▸ **SUPPLIED MATERIAL**:
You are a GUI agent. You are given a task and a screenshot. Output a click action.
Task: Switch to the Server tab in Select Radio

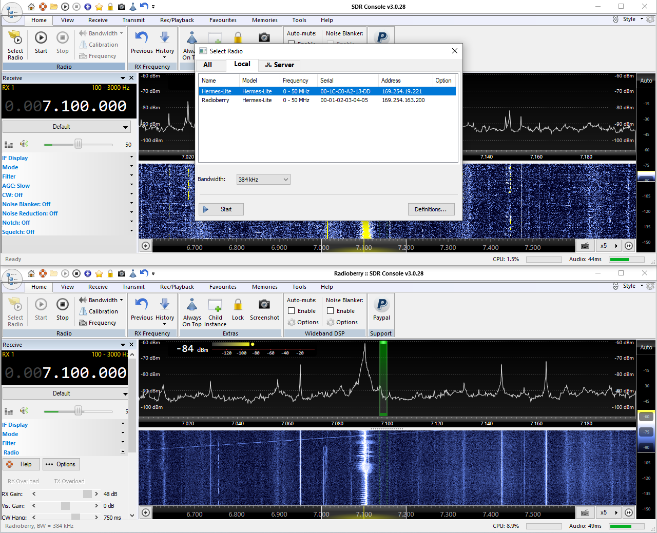point(280,65)
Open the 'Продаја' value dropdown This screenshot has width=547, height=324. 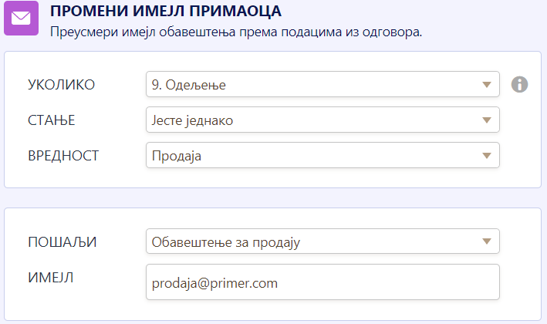(309, 155)
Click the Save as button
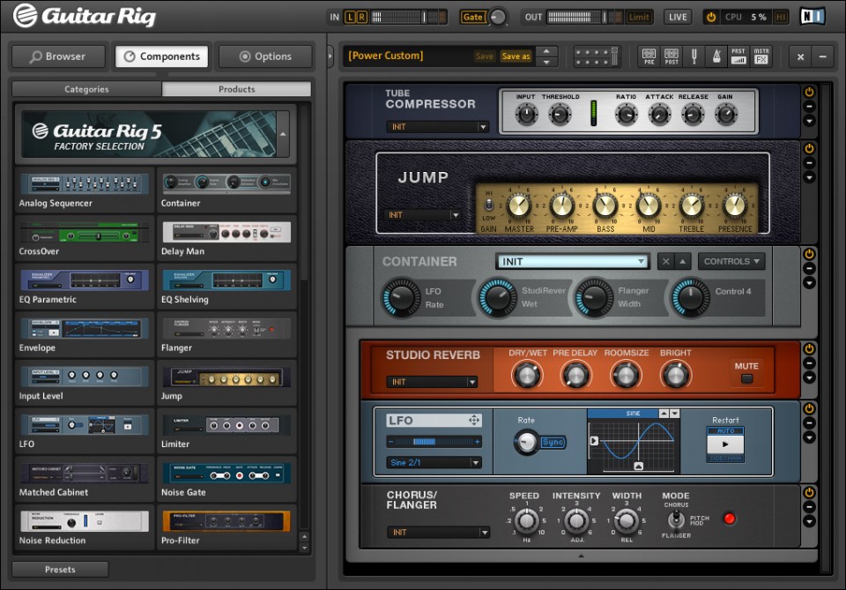 (x=516, y=56)
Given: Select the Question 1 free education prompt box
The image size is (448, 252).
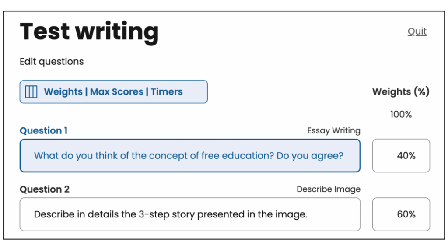Looking at the screenshot, I should tap(190, 156).
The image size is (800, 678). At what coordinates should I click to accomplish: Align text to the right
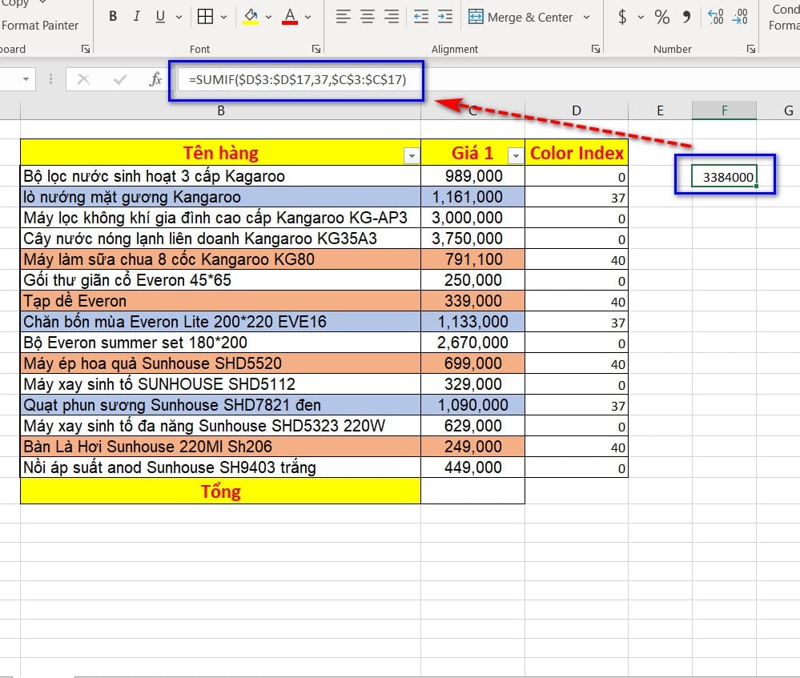pyautogui.click(x=392, y=17)
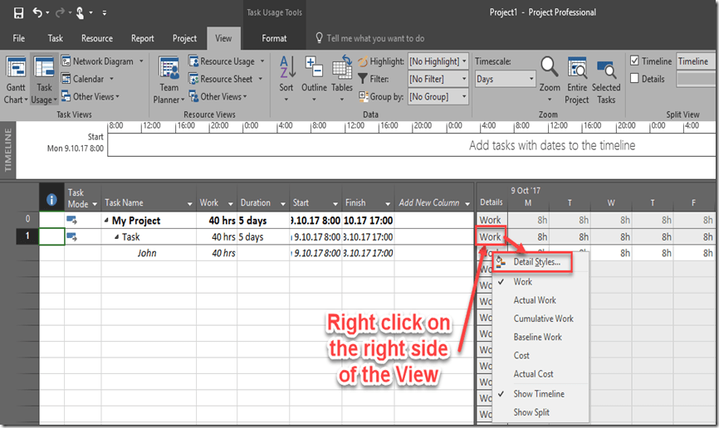Click the Save icon in title bar

(x=18, y=13)
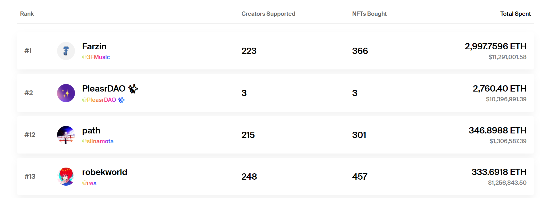551x198 pixels.
Task: Click Farzin's 2,997.7596 ETH total
Action: coord(495,46)
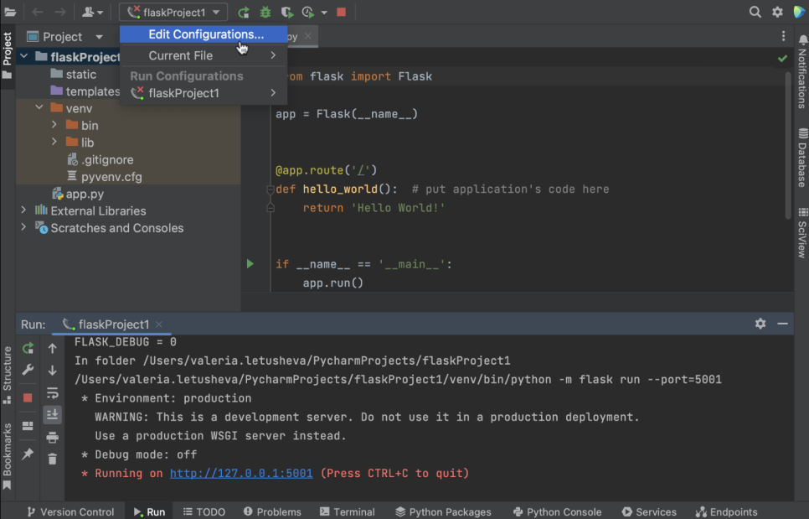Expand External Libraries in project tree
The image size is (809, 519).
point(23,210)
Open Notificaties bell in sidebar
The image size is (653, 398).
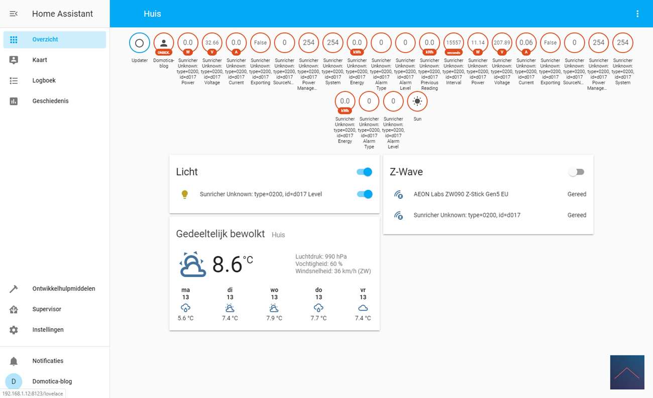[x=14, y=361]
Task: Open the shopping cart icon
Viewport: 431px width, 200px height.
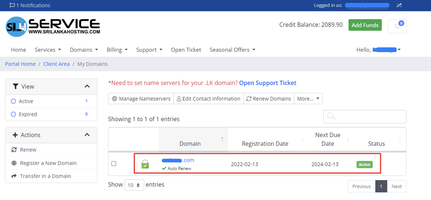Action: pos(397,26)
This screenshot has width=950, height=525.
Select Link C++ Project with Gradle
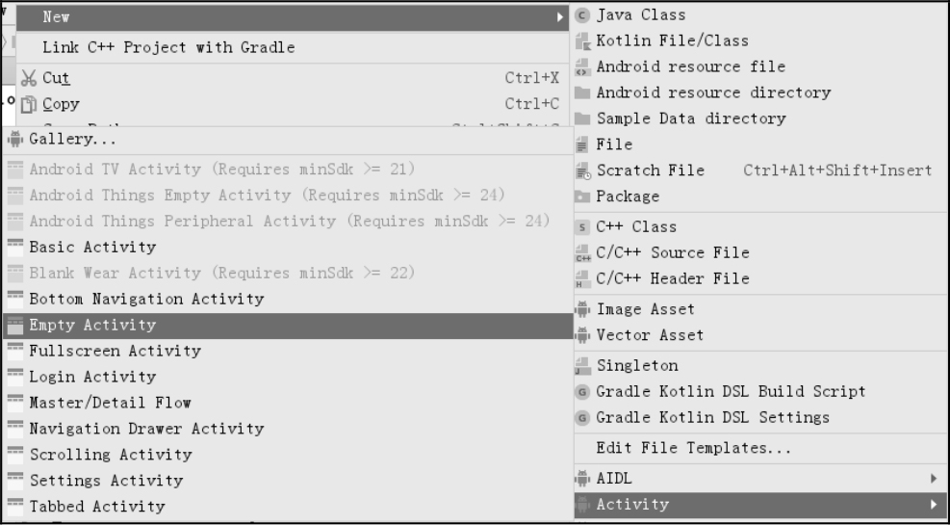click(x=168, y=47)
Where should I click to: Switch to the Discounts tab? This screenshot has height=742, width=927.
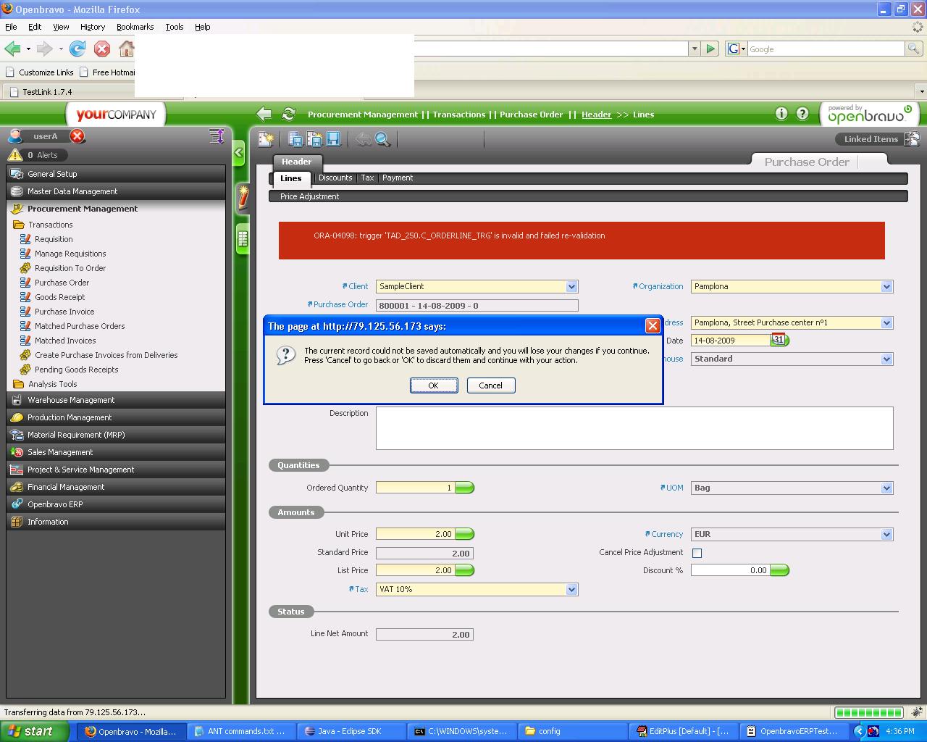pos(335,178)
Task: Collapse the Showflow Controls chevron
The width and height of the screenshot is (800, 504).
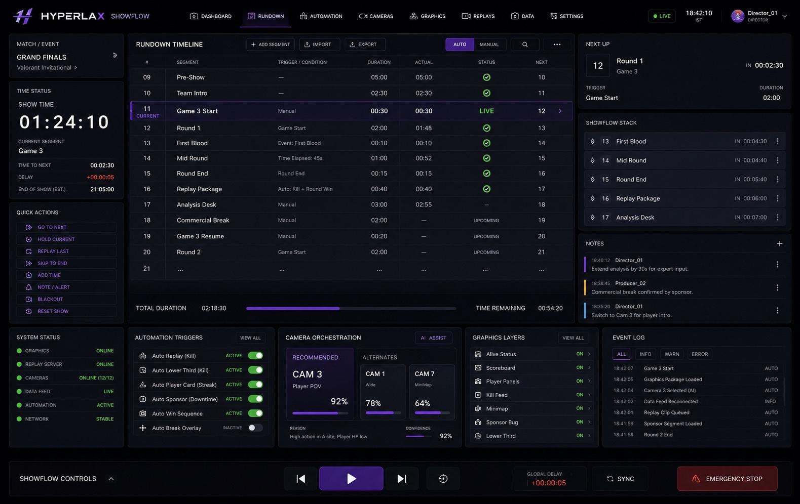Action: point(111,479)
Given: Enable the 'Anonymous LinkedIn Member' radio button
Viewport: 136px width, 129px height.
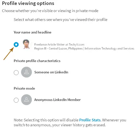Looking at the screenshot, I should 16,100.
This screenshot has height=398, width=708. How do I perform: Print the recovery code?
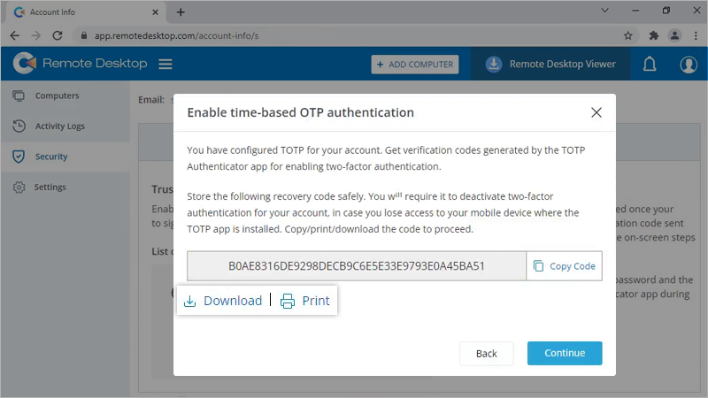click(305, 301)

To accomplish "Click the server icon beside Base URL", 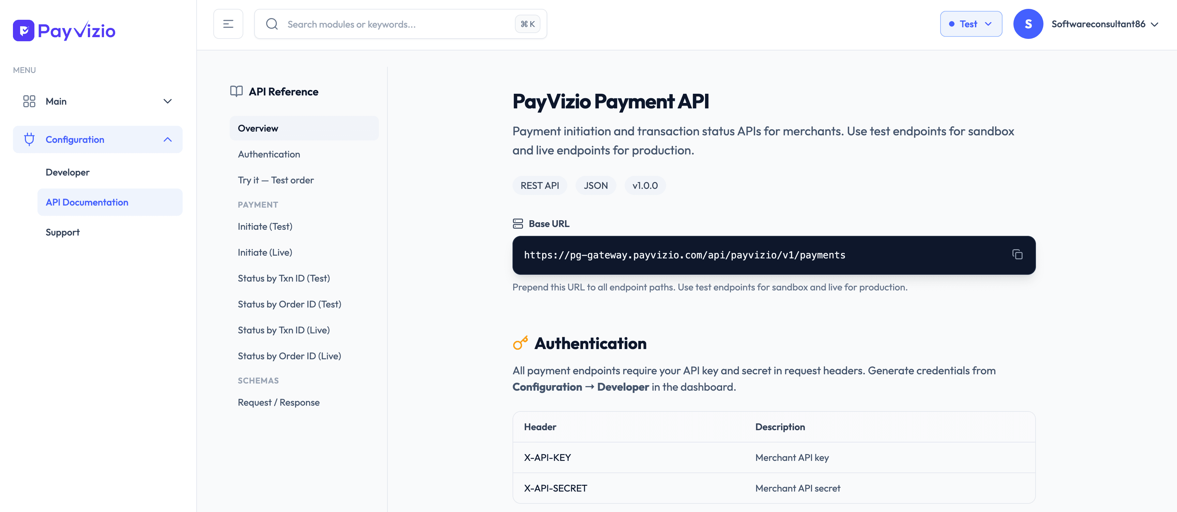I will click(x=518, y=224).
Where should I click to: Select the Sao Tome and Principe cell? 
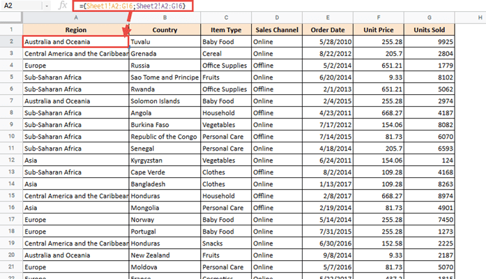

▸ **TASK DESCRIPTION**:
Leave the pictures out, and transcribe exactly the lines above starting at the one that contains "This screenshot has width=950, height=525." and ending at the one that contains "Given: Enable the".

▸ **REPLY**:
This screenshot has width=950, height=525.
Select Link C++ Project with Gradle
click(x=168, y=47)
Where should I click to: Switch to the Discounts tab? This screenshot has height=742, width=927.
pos(335,178)
Task: Collapse the Showflow Controls chevron
The width and height of the screenshot is (800, 504).
Action: point(111,479)
Given: Enable the 'Anonymous LinkedIn Member' radio button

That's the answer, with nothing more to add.